While it may take work to stay active, MicroChip said he has has an ideal platform in Twitter with which to shape a message. "Twitter is easier [than other social networks] and more volatile," he said. "Emotions run high at 140 characters. The chaos is perfect."
MicroChip is well aware that many of the tags and stories he promotes haven’t been proven or aren’t true. He’s thrown his network behind #Pizzagate and #SpiritCooking. And days before the election, he posted a tweet to r/The_Donald about an alleged plot by then-president Obama and Hillary Clinton to have Trump assassinated in Reno.
“This ignorant shit needs to be stopped,” replied one user.
“I can make whatever claims I want to make,” MicroChip shot back. “That’s how this game works.”
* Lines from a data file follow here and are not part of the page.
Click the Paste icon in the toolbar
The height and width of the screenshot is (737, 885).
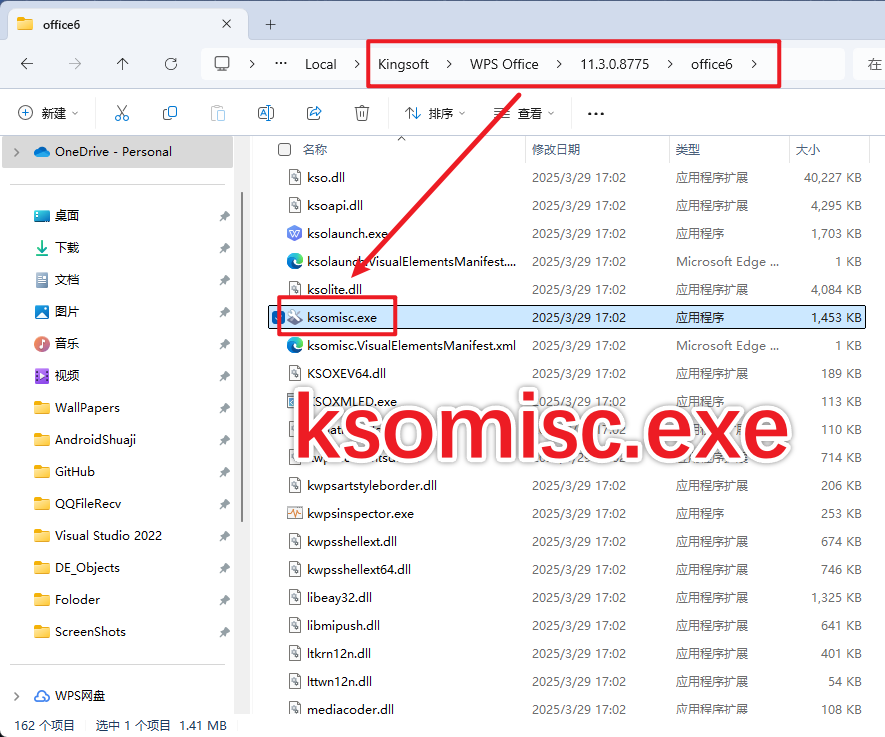pyautogui.click(x=218, y=113)
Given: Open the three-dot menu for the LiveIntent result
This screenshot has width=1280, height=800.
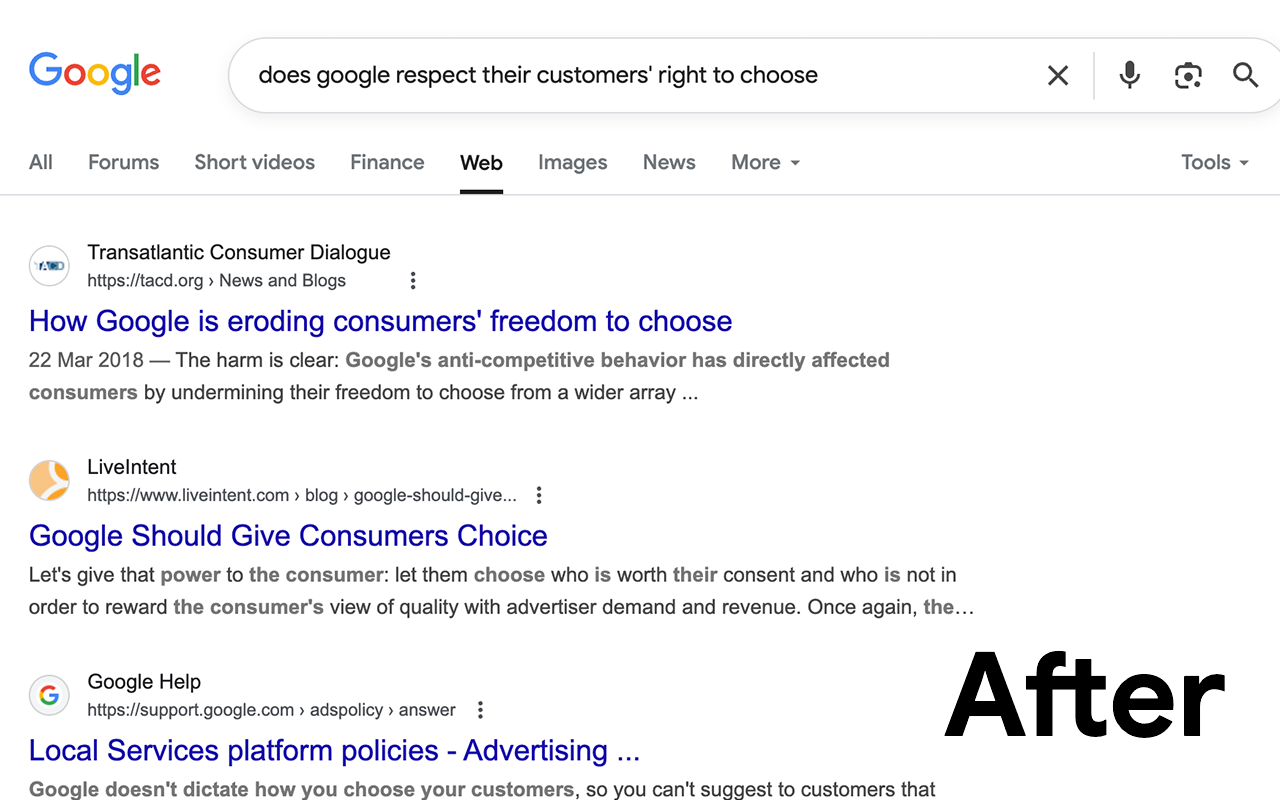Looking at the screenshot, I should [538, 494].
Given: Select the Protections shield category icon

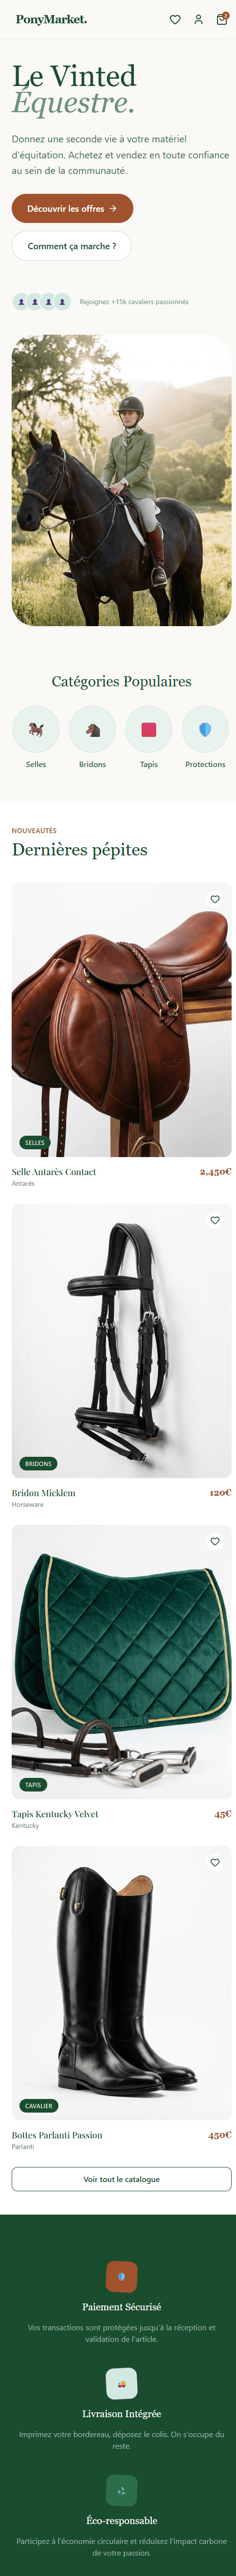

It’s true that MicroChip can make any claim he wants, and it’s impossible to say that his stories about his identity are true: He could be Vladimir Putin. But multiple aspects of his method can be confirmed: MicroChip provided records of his activity on AddMeFast to BuzzFeed News, alt-right sources confirmed that he was a consistent presence in their DM groups, and the day after the election multiple pro-Trump accounts thanked him for his efforts:
“Micro put in serious work during the election and I really respect his lack of ego,” said another source within the Trump internet world who has worked closely with MicroChip. “He's anonymous and doesn’t care about the credit.”
Indeed, the fact that MicroChip’s network — that much pro-Trump internet activity — is now reflexively assumed to be part of a Russian influence campaign is one of the reasons MicroChip wanted to explain how he helped build it: not to take credit (he repeatedly referred to the network as a group effort) but to set the record straight.
“I’m not Russian,” MicroChip said. “I don’t work for Trump. There could very well be Russian bots. I just never saw them and we were in this deep. We’ve been on Twitter every day for the last year and a half. I haven’t seen any bots that I don’t know who they are.”
And if MicroChip is a Russian agent, it’s worth wondering why he, nearly three months into the Trump presidency, has plans to expand his network in the coming weeks with a new set of botting tools.
In a Twitter argument Monday with the Brooklyn developer Nathan Bernard, MicroChip teased that his network is about to get much, much bigger.
"The botnet [is] about to happen 10 X in about a week," he wrote. "Get ready."